The patients will need to stay in quarantine. What guarantee is there they will stay in quarantine? According to the county, the patients will have to sign a Standards of Conduct Agreement. What happens when they don't follow the agreement? Can they legally be "kept" in quarantine? I don't think so. I think that if they chose to leave, they can't be stopped. I don't think there is a law, which forces people to be quarantined. And if there is a law, who does the keeping? Would they be locked in their rooms or would there be a guard outside their door? Who would the guard be?

This quarantine site has been quite a surprise to the City of Woodburn and its residents, especially the residents of the very large retirement community, Senior Estates, which is within blocks of the hotel, Panor, a retirement apartment building across the street from the hotel, Silver Falls retirement community across the street from the hotel and French Prairie nursing home, one block from the hotel.

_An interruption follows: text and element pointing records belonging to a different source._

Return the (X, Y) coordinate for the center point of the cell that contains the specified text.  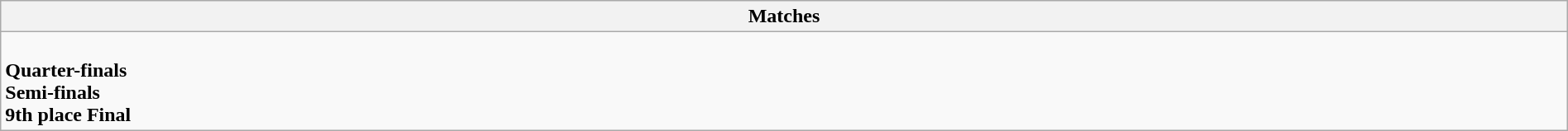
Matches (784, 17)
Quarter-finals Semi-finals 9th place Final (784, 81)
Return the (X, Y) coordinate for the center point of the cell that contains the specified text.  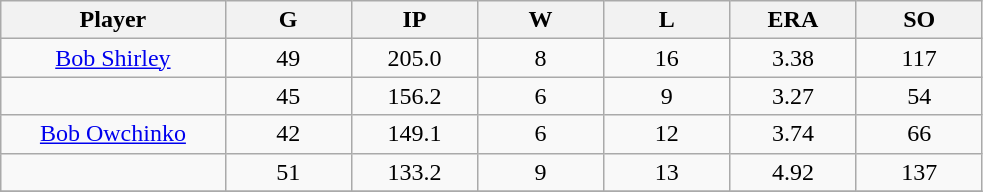
205.0 (414, 58)
42 (288, 134)
Player (113, 20)
117 (919, 58)
149.1 (414, 134)
3.74 (793, 134)
156.2 (414, 96)
54 (919, 96)
13 (667, 172)
45 (288, 96)
4.92 (793, 172)
Bob Shirley (113, 58)
133.2 (414, 172)
Bob Owchinko (113, 134)
IP (414, 20)
66 (919, 134)
8 (540, 58)
G (288, 20)
SO (919, 20)
3.38 (793, 58)
49 (288, 58)
51 (288, 172)
L (667, 20)
12 (667, 134)
W (540, 20)
ERA (793, 20)
16 (667, 58)
3.27 (793, 96)
137 (919, 172)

Two more blocks from the hotel is Country Meadows retirement community. Did the county forget who are the most vulnerable to COVID-19 or did the county not know these residential locations? Did the county forget nursing homes, retirement centers, assisted living, etc., are getting ready to open to visitors?

I can understand the owner of Super 8 needing to pay the bills and this being one way to do it in this time of COVID. I don't understand the complete secrecy that went into Marion County government's planning and decision-making for a county city. There was a deliberate choice to have a complete lack of transparency. Might the City of Woodburn, Woodburn Police Department, Woodburn Fire Department and Woodburn Ambulance Service, etc., have been brought in at the beginning, especially since all these services will be the ones responding, when someone at the hotel dials 911? For sure, Marion County Commissioners will not be the ones responding to 911. What choices do the people that keep Woodburn functioning actually get to make about our city?

There are 36 county governments in Oregon. We can probably count on more surprises.